§ 課題一覧
**a)** 東海道五十三次の記事によると、東海道五十三次の終着点はどこですか?
**b)** 東海道五十三次と興津宿を紹介する文章を、最後の行に続けて書き進めてください。

「足利尊氏」に「徳川家康」...偉人や皇族も愛した地で「女たらし」が起こす珍道中! 悪巧みの末たどり着いた驚愕の結末とは

AI要約

東海道五十三次を旅する際の興津宿の魅力について紹介されています。西倉沢の集落から薩埵峠を登り、凛とした富士の山容を拝める絶景や、宿場の歴史、名所である清見寺や久能山東照宮などが言及されています。

水口屋という廃業した名旅館の場所や展示内容、皇族や政治家、文人が泊まった歴史なども触れられており、興津宿の歴史と文化について知ることができます。

久能山東照宮の歴史や特徴、そして久能山が石垣イチゴの発祥地であること、イチゴ狩りの魅力などが紹介されています。

「足利尊氏」に「徳川家康」...偉人や皇族も愛した地で「女たらし」が起こす珍道中! 悪巧みの末たどり着いた驚愕の結末とは

日本橋を出発点に、53の宿場を経て京都三条大橋を終着点とする東海道五十三次。

その約490キロメートルにわたる長い旅路の上には、四季の変化に富んだ美しい国土、泰平無事の世の艶やかな賑わいが確かにあった。

各宿場を舞台にした時代小説を解説しながら、江戸時代当時の自然・風俗を追体験する旅好きにはたまらない一冊『時代小説で旅する東海道五十三次』(岡村 直樹著)より一部抜粋してお届けする。

『時代小説で旅する東海道五十三次』 連載第18回

『倒幕を目論む「テロリスト」か、女を知らぬ「朴念仁」か...教科書には書いていない軍学者「由比正雪」の"意外な正体”』より続く

『女たらし』(諸田玲子)

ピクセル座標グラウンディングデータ
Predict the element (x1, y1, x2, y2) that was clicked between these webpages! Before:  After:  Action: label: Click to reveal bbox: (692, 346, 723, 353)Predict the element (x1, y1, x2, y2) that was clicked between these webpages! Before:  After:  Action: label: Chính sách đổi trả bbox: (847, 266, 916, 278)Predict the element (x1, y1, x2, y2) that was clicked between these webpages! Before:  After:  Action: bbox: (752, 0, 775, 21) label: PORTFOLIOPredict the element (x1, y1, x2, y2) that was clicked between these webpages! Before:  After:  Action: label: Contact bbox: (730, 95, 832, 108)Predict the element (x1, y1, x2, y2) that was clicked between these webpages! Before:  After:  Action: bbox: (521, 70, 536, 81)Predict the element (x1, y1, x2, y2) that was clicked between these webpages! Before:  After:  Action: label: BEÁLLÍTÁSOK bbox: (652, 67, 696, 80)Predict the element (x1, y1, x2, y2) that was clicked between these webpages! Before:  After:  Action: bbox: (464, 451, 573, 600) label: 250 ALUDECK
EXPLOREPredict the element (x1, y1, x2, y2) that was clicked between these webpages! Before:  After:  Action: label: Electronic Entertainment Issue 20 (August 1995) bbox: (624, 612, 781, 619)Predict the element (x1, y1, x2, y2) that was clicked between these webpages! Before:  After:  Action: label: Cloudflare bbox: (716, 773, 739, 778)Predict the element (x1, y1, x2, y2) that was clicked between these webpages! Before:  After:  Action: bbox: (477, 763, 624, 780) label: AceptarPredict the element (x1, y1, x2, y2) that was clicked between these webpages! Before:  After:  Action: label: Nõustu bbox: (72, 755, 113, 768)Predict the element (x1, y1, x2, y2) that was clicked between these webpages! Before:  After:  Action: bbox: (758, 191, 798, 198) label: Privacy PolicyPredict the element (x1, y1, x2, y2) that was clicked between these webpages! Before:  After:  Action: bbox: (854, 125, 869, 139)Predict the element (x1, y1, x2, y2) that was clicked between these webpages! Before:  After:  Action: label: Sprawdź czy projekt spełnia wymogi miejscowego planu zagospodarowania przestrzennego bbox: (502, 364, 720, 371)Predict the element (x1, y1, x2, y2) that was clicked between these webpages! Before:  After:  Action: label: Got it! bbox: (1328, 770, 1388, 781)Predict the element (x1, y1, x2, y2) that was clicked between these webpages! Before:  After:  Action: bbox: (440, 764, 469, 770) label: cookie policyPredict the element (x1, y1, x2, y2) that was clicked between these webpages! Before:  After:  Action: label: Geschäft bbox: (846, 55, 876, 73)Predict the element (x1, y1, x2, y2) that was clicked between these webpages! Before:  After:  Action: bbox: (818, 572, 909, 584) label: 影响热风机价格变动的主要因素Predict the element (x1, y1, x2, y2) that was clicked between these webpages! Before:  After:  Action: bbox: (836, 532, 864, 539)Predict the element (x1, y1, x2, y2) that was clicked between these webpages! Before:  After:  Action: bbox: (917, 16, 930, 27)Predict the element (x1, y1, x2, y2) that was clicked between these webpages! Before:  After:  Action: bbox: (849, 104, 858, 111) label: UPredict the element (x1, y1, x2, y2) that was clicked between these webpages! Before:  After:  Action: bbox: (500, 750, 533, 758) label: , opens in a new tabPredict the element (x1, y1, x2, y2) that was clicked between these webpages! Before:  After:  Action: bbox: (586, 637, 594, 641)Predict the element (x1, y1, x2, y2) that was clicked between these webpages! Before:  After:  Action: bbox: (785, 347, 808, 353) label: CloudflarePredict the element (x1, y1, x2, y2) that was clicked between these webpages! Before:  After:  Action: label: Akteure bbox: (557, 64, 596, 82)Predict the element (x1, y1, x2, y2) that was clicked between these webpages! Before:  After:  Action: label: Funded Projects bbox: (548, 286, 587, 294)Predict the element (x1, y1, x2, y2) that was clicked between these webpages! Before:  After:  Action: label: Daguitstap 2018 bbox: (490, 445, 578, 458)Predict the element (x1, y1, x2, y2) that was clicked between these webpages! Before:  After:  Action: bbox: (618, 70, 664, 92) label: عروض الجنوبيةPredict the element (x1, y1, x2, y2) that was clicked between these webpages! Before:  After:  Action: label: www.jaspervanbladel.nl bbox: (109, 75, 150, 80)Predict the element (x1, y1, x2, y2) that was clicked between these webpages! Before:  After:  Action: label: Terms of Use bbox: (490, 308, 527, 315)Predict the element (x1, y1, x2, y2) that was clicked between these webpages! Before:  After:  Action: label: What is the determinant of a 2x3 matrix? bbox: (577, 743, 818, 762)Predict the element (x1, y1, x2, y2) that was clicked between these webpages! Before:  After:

§ 各課題の解答
**a)** 京都三条大橋です。

**b)**
☆宿場歩きガイド

西倉沢の集落から薩埵峠を登る。天候に恵まれた冬場であれば、凛とした富士の山容を拝めよう。「ああっ」とため息をついたきり、次の言葉がつづかないほどの絶景である。

道は下りにかかり、興津川を渡ればほどなく興津宿に入る。

鉄道ならJR興津駅下車。南へ歩けばほどなく東海道で、かつての宿場は西へおよそ500m。本陣2軒、脇本陣2軒、旅籠34軒。

東西の本陣跡を過ぎると、臨済宗の清見寺である。足利尊氏が深く崇敬、今川義元の軍師・雪斎が住職を務めたこともある名刹である。門前には膏薬を商う店が数軒並び、13~4歳の美少年が売るかたわら、男色稼業に精を出した、という。徳川家康が駿府の今川家に人質となっていた頃、勉学に励んだ寺で、その部屋も公開されている。

与謝野晶子が「龍臥して 法の教へを聞くほどに 梅花のひらく 身となりにけり」と詠んだ臥龍梅は、家康が接木したという。五百羅漢は江戸中期の仏像で、それぞれ異なる表情を浮かべて斜面に並んでいる。島崎藤村の『桜の実の熟する時』にも、ここの五百羅漢が描かれている。

東海道を逆に由比方面に戻ると、信用金庫の角地に身延山道の道標と題目碑だ。身延山道は幅3mほど。現在は国道52号として郵便局前が起点となっている。身延道は、鎌倉期にはすでに開かれていたらしいが、戦国時代、駿河侵攻をもくろむ武田信玄によって整備された。江戸時代初期には、身延山久遠寺への信仰の道となっていた。

すでに廃業した水口屋は、皇族、西園寺公望らの政治家、文人らが多数泊まった老舗の名旅館だった。

水口屋は現在、ギャラリーとして公開されており、皇族方の御用達帳、昭和天皇・皇后両陛下が使用された食器、掛け軸などを展示している。

「世に名も高き興津鯛 鐘の音ひびく清見寺 清水につづく江尻より ゆけば程なき久能山」―とは、「鉄道唱歌 第一集」の歌詞である。

晩年を駿府ですごした家康は、遺命として久能山に眠ることを託してあの世へと旅立った。久能山東照宮の社殿は、平成22(2010)年に国宝に指定され、平成27年4月には「御鎮座四百年祭」が行われた。太平洋を見晴らす久能山は石垣イチゴの発祥地として知られ、イチゴ狩りの人々で賑わう。